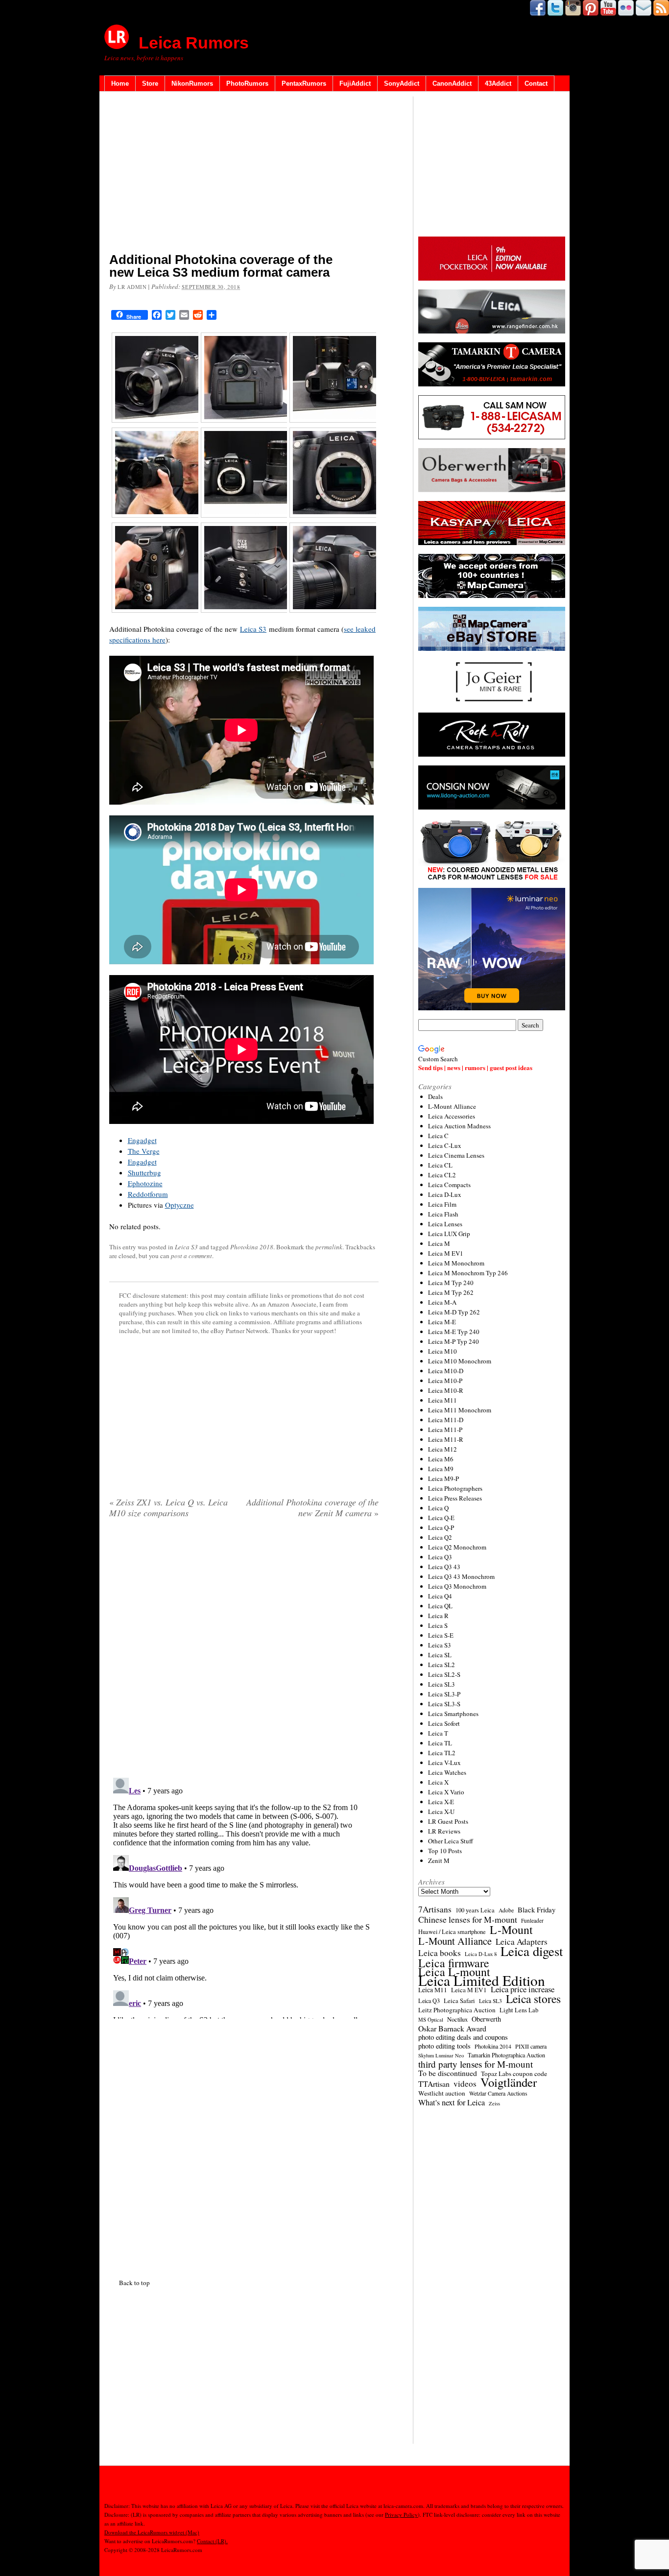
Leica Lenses (445, 1223)
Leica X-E (441, 1801)
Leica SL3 (441, 1684)
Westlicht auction (441, 2093)
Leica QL (440, 1605)
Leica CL (440, 1165)
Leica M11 (442, 1400)
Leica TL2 (441, 1752)
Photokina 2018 (251, 1246)
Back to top (134, 2282)
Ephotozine (145, 1183)
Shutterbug (144, 1172)
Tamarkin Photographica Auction (506, 2055)
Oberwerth (486, 2019)
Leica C (438, 1135)
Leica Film (442, 1204)
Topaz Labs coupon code (514, 2073)
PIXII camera (531, 2046)
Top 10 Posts (445, 1850)
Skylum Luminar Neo (441, 2055)
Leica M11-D (445, 1419)
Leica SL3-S (444, 1703)
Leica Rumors (194, 42)
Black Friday (536, 1909)
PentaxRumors (304, 83)
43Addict (498, 83)
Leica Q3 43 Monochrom (461, 1576)
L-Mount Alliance (452, 1106)
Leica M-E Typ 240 (453, 1331)
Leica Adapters (522, 1941)
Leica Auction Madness (459, 1125)
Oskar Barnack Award (452, 2028)
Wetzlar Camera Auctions (498, 2093)
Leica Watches (447, 1772)
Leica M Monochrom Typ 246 (468, 1272)
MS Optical (430, 2019)
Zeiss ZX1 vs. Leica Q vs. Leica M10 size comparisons (168, 1507)
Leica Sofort (444, 1723)
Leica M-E (442, 1321)
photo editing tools (444, 2046)
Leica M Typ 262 (451, 1292)
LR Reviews (444, 1831)
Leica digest (532, 1951)
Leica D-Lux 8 (481, 1954)
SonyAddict (401, 83)
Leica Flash (443, 1214)
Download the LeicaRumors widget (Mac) (151, 2532)
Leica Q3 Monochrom (457, 1586)
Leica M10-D (445, 1370)
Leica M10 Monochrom (459, 1361)
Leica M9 (441, 1468)
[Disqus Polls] (244, 1651)
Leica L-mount (454, 1971)
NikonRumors (192, 83)
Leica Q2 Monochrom (457, 1547)
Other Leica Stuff (450, 1841)
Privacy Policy (401, 2514)
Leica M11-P (445, 1429)
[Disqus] (244, 1896)
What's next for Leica (451, 2102)
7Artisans (435, 1909)
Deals (435, 1096)
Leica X (438, 1782)
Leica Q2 (440, 1537)
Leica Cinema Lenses (456, 1155)
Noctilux (457, 2019)
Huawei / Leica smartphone (452, 1932)
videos (465, 2083)
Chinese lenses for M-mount (467, 1919)
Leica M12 (442, 1449)
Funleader (532, 1920)
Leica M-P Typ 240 (453, 1341)
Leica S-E (441, 1635)
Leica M (439, 1243)
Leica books (439, 1953)
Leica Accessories (451, 1116)
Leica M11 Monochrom (459, 1410)
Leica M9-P (443, 1478)
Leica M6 (441, 1459)
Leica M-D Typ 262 (454, 1312)
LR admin (132, 286)
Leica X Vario (446, 1792)
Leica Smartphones (453, 1713)
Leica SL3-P (444, 1694)
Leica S (438, 1625)
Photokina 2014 (493, 2046)
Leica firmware (453, 1962)
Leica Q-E (441, 1517)
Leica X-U (441, 1811)
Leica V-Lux (444, 1762)
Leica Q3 (440, 1556)
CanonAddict (452, 83)
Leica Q (438, 1507)
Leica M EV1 (445, 1253)
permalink (328, 1246)
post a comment (191, 1255)
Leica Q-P (441, 1527)
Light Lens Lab (519, 2010)
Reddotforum (148, 1194)
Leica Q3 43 (444, 1566)
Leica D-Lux (444, 1194)
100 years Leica (475, 1910)
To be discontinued (447, 2073)
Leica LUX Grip (449, 1233)
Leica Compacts (449, 1184)
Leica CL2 (442, 1174)
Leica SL (440, 1654)
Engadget (142, 1140)
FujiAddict (355, 83)
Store (150, 83)
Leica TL (440, 1743)
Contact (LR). (212, 2541)
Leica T (438, 1733)
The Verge (144, 1151)
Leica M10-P (445, 1380)
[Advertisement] (244, 173)
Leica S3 (253, 629)
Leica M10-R (445, 1390)
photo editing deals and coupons (463, 2037)
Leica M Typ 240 (451, 1282)
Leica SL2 (441, 1664)
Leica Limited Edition (481, 1980)
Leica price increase (522, 1989)
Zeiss (494, 2103)
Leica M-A (442, 1302)
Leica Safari (459, 2000)
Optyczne (179, 1205)
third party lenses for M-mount (475, 2064)
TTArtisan (434, 2083)
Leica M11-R (445, 1439)
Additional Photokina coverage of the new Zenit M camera (312, 1507)
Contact (536, 83)
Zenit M (439, 1860)
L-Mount (511, 1929)
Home (120, 83)
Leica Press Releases (455, 1498)
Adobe (506, 1910)
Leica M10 (442, 1351)
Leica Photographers (455, 1488)
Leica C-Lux (444, 1145)
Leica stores (533, 1998)
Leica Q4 (440, 1596)
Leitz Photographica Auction (457, 2009)
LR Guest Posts (448, 1821)
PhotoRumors (247, 83)
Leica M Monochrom (456, 1263)
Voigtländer (508, 2082)
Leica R (438, 1615)
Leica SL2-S (444, 1674)
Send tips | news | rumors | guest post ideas (475, 1067)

*What is expected*
Taking the entries above, print exactly the lines starting at the line with "Leica V-Lux (444, 1762)" and ending at the line with "Zeiss (494, 2103)", both included.

*Expected answer*
Leica V-Lux (444, 1762)
Leica Q3 (440, 1556)
CanonAddict (452, 83)
Leica Q (438, 1507)
Leica M EV1 (445, 1253)
permalink (328, 1246)
post a comment (191, 1255)
Leica Q-P (441, 1527)
Light Lens Lab (519, 2010)
Reddotforum (148, 1194)
Leica Q3 43 (444, 1566)
Leica D-Lux (444, 1194)
100 years Leica (475, 1910)
To be discontinued (447, 2073)
Leica LUX Grip (449, 1233)
Leica Compacts (449, 1184)
Leica CL2 (442, 1174)
Leica SL (440, 1654)
Engadget (142, 1140)
FujiAddict (355, 83)
Store (150, 83)
Leica TL (440, 1743)
Contact (LR). (212, 2541)
Leica T (438, 1733)
The Verge (144, 1151)
Leica M10-P (445, 1380)
[Advertisement] (244, 173)
Leica S3 (253, 629)
Leica M10-R (445, 1390)
photo editing deals and coupons (463, 2037)
Leica M Typ 240 (451, 1282)
Leica SL2 (441, 1664)
Leica Limited Edition (481, 1980)
Leica price increase (522, 1989)
Zeiss (494, 2103)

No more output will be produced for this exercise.